Task statement:
Report every row that contains the word "pixels", copying each such row in full.

[Lines of data]
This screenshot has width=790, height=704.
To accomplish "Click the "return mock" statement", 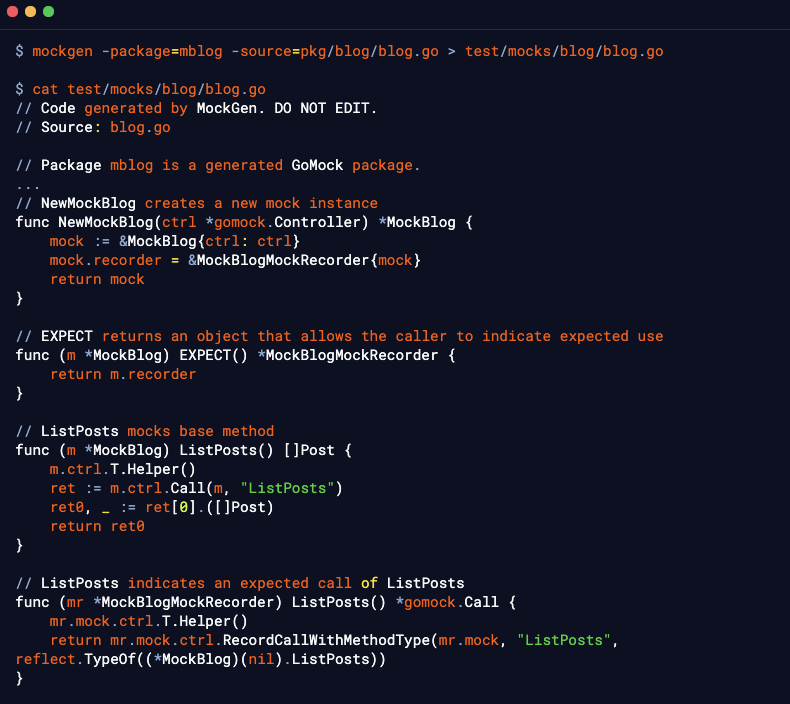I will 97,279.
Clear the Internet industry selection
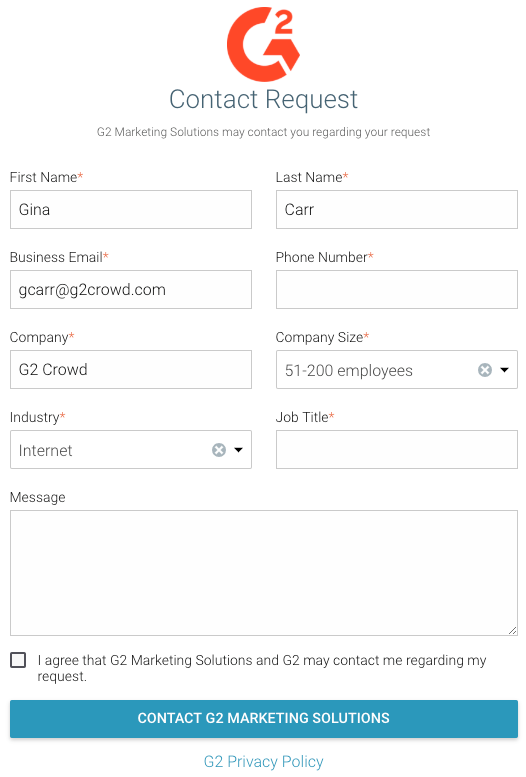This screenshot has height=777, width=526. point(219,450)
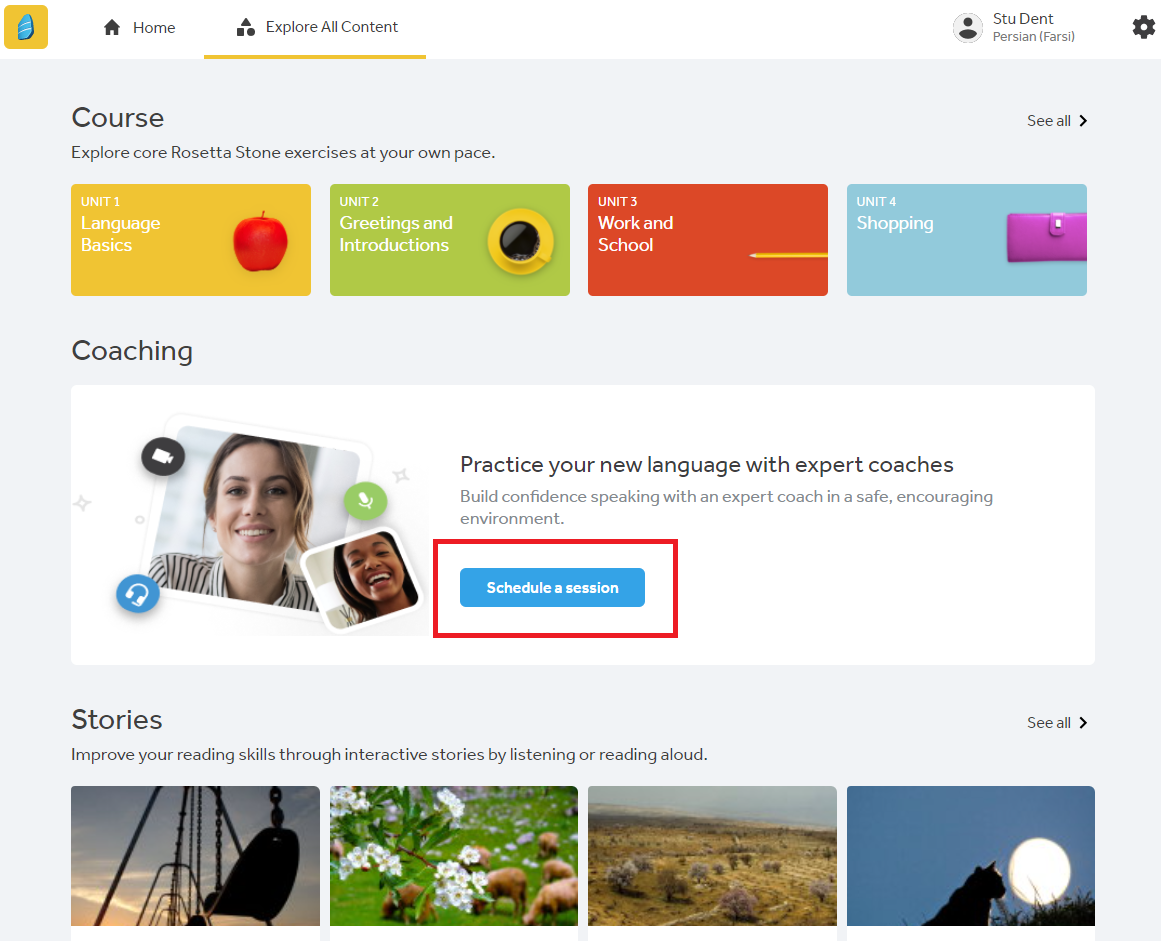Open Unit 4 Shopping card
The image size is (1161, 941).
click(x=966, y=240)
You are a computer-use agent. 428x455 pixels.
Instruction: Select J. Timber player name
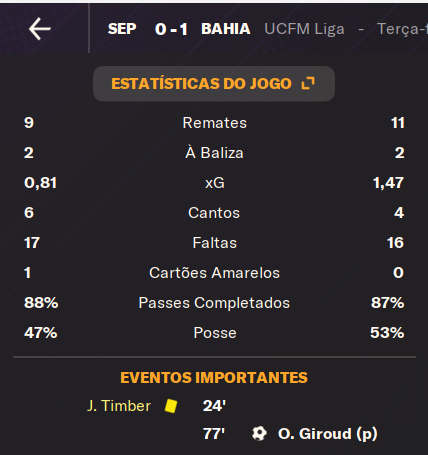(119, 406)
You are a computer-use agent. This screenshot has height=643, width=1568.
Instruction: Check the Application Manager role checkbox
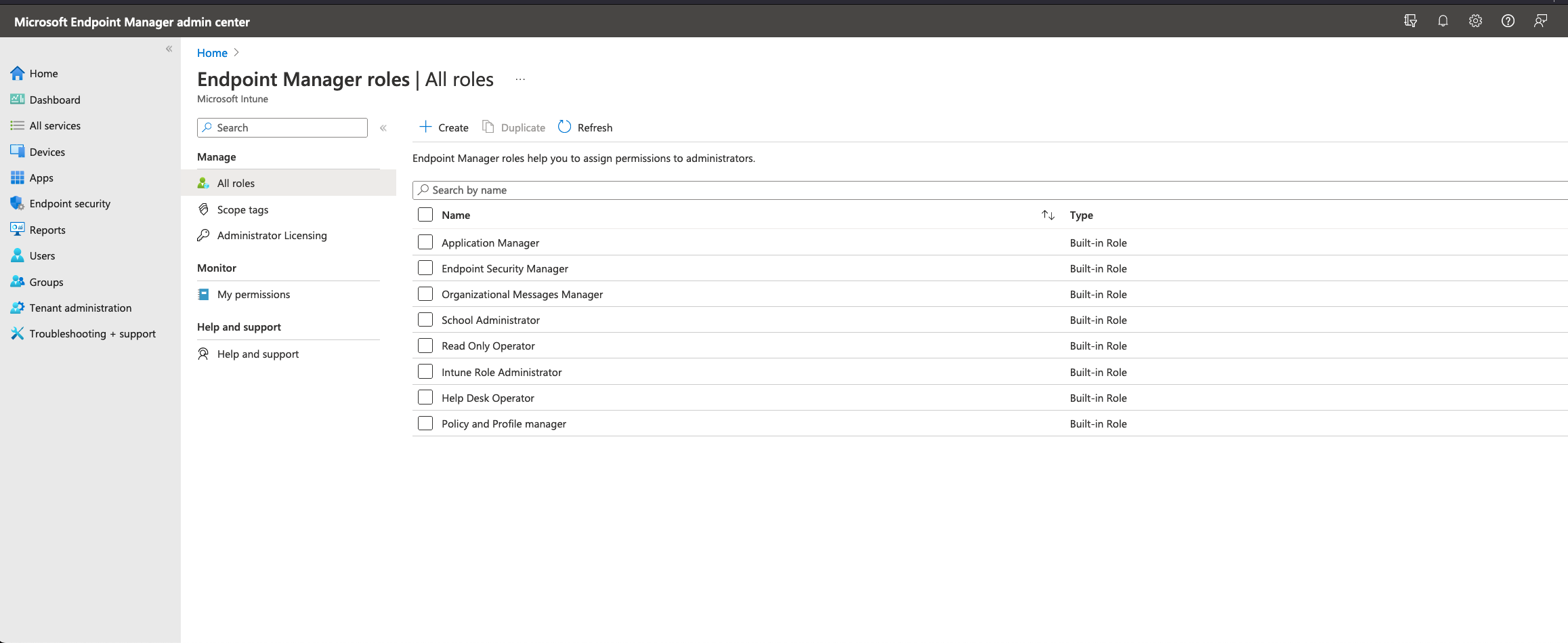425,243
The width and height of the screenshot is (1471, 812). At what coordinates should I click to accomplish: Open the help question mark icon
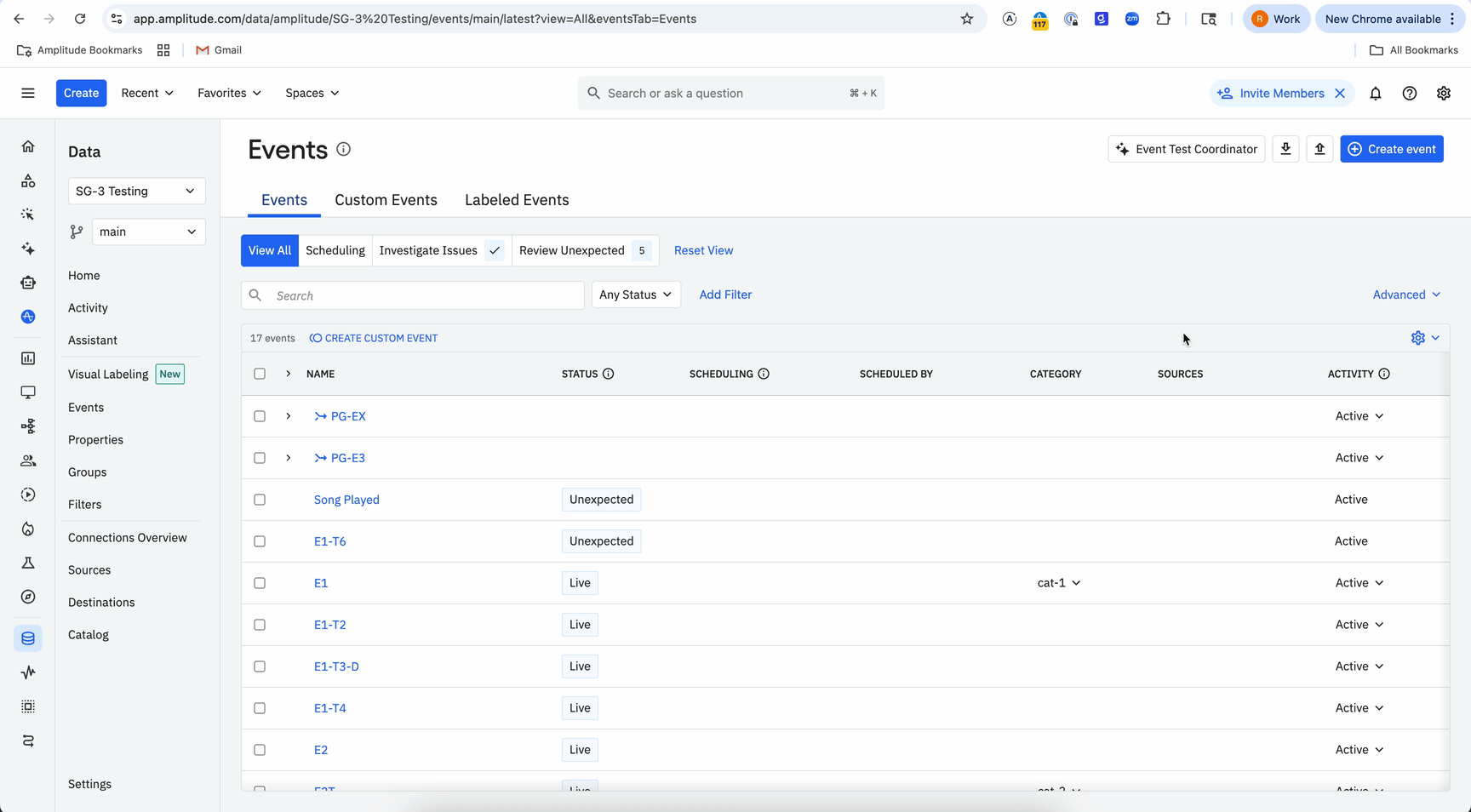click(x=1410, y=94)
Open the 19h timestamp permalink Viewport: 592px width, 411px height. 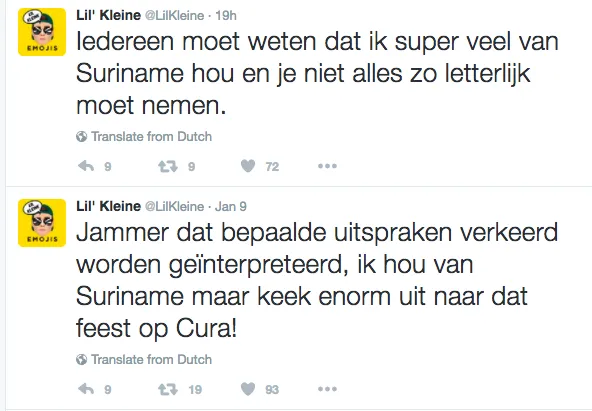pos(226,15)
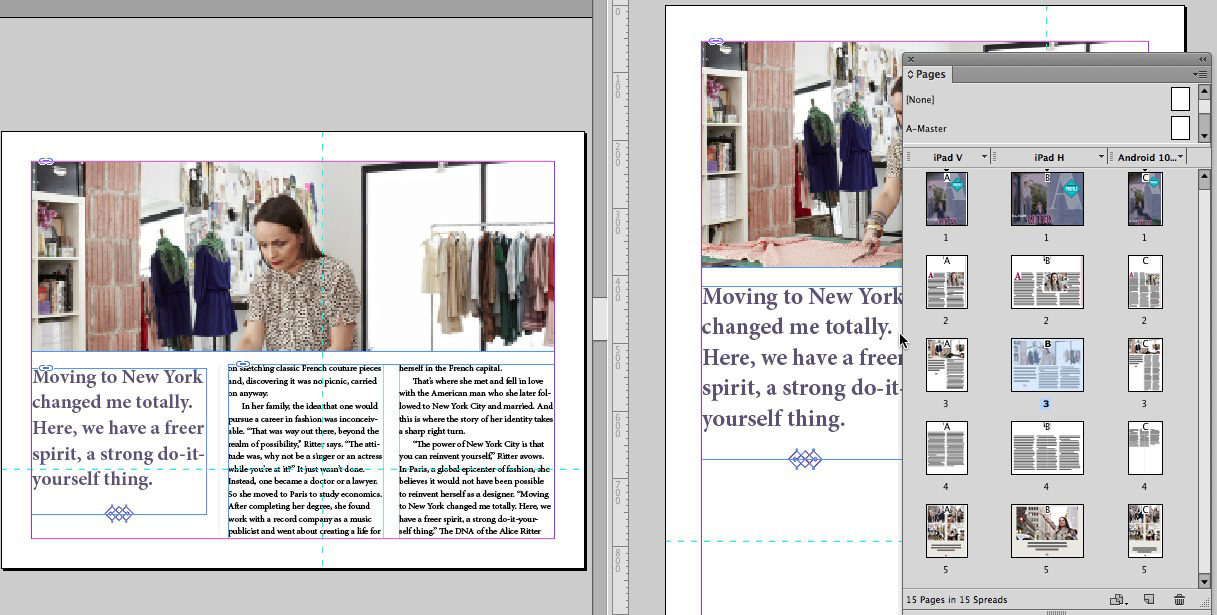Click the link badge on landscape image frame
1217x615 pixels.
click(45, 161)
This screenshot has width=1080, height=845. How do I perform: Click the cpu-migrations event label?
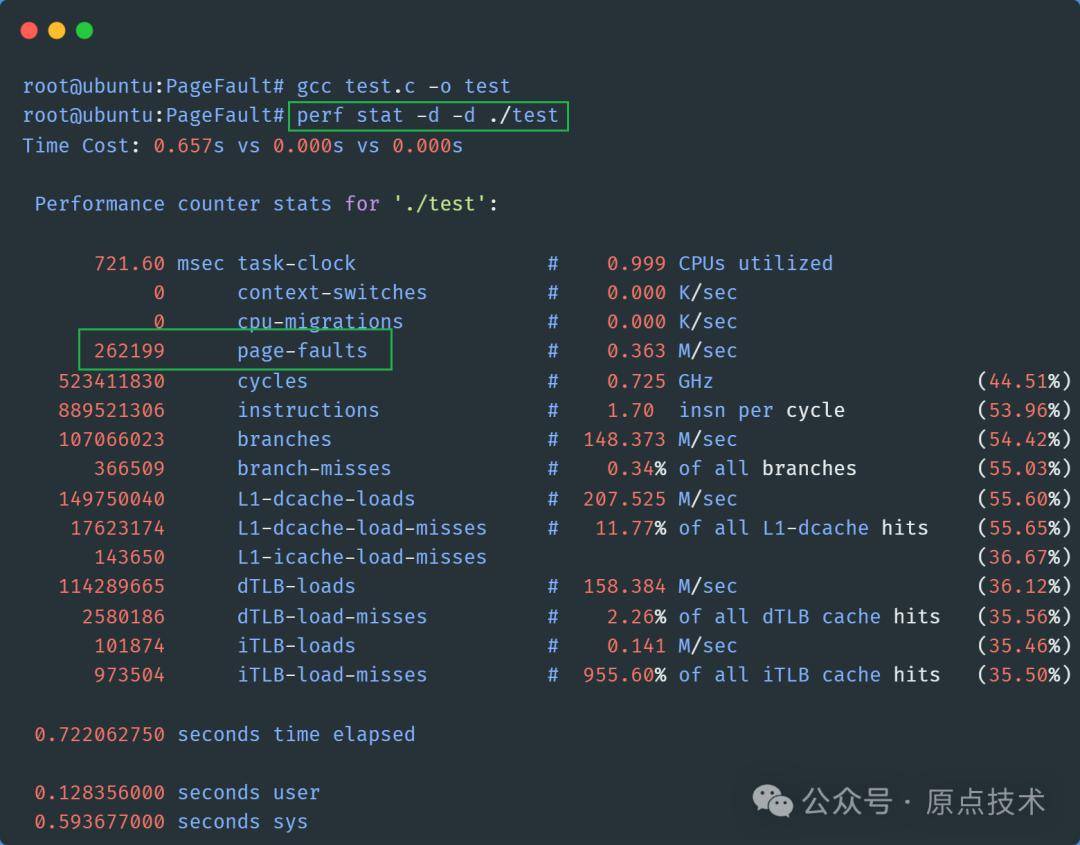tap(320, 322)
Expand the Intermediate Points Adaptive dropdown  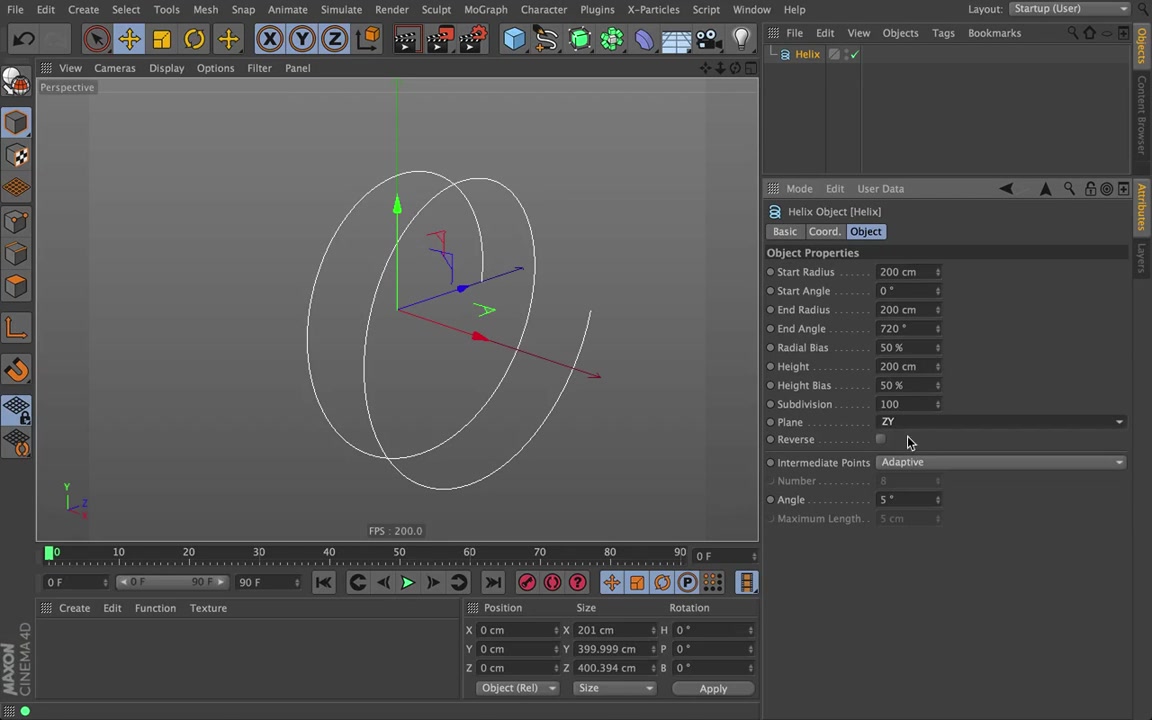click(1000, 462)
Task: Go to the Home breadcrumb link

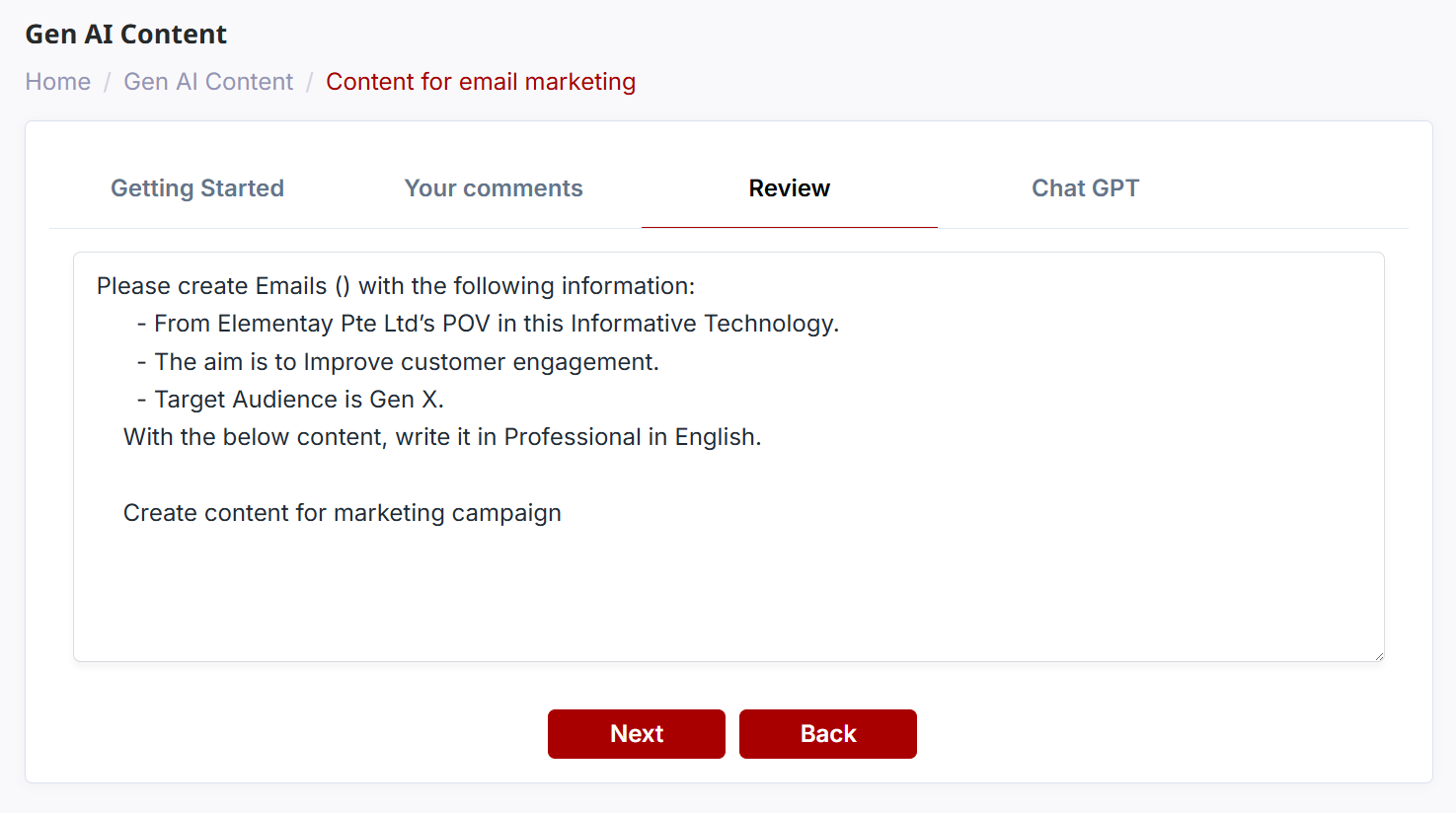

Answer:
You are a computer-use agent. 428x455 pixels.
1217x615 pixels.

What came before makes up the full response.